Discoscapa Temporal range: Upper Cretaceous (Cenomanian?) 92 Ma PreꞒ Ꞓ O S D C P T J K Pg N

Scientific classification
- Kingdom: Animalia
- Phylum: Arthropoda
- Clade: Pancrustacea
- Class: Insecta
- Order: Hymenoptera
- Family: Crabronidae
- Subfamily: Crabroninae
- Tribe: †Discoscapini Poinar, 2020
- Genus: †Discoscapa Poinar, 2020
- Species: †D. apicula
- Binomial name: †Discoscapa apicula Poinar, 2020

= Discoscapa =

- Authority: Poinar, 2020
- Parent authority: Poinar, 2020

Extinct species of wasp

Discoscapa is an extinct genus of crabronid wasp, formerly considered one of the two oldest-known species of bees. The genus contains only one species Discoscapa apicula. The genus was described from an amber inclusion in Burmese Amber in 2020 by George Poinar Jr., a zoologist at Oregon State University.
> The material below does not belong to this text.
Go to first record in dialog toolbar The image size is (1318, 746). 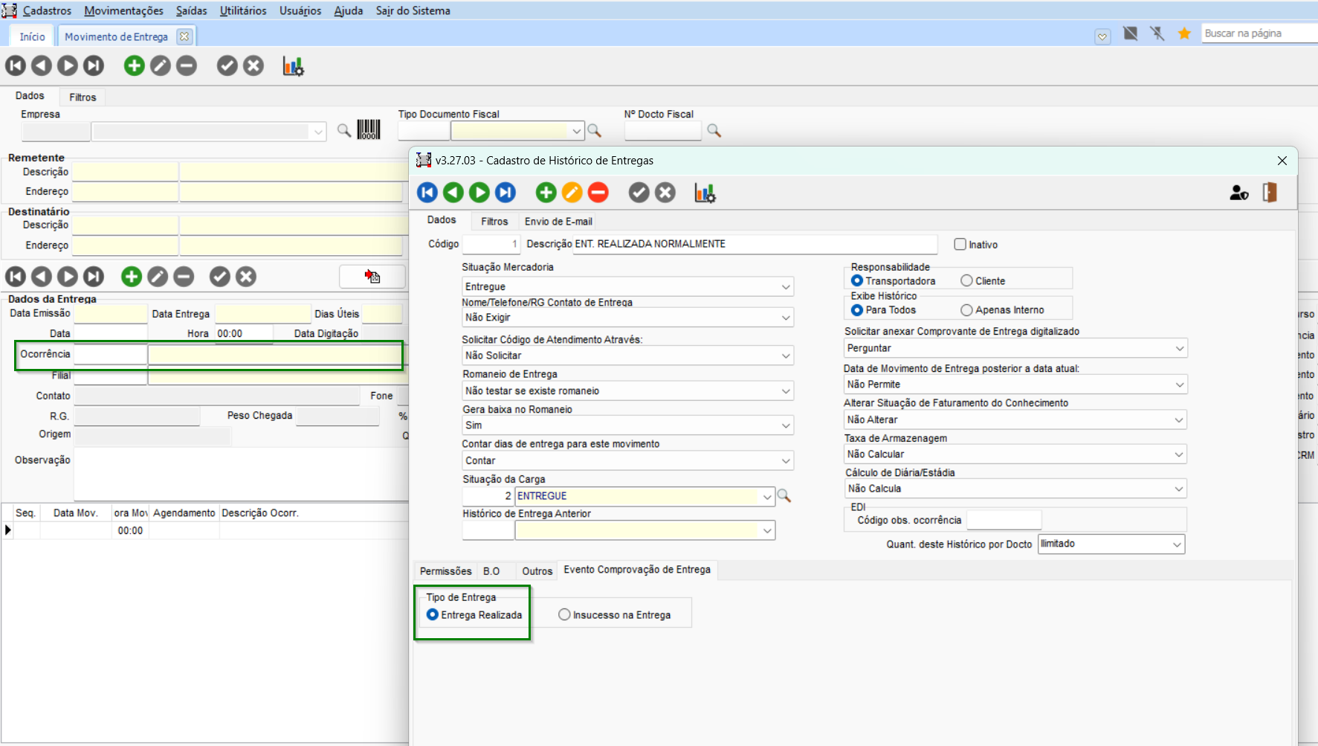click(427, 193)
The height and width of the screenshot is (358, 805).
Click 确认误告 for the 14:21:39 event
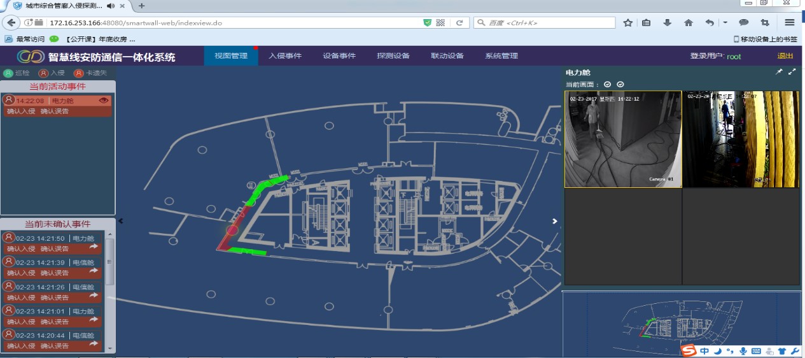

The fossil was found in a mine in the Hukawng Valley of northern Myanmar and is believed to date from the Cretaceous Period, 100 million years ago, the same age as Melittosphex burmensis, likewise previously considered the oldest known bee species; as it comes from the same amber deposit, these two specimens are considered to be the same approximate age. More recent research has concluded that D. apicula is a wasp belonging to the subfamily Crabroninae, placed in its own tribe, Discoscapini.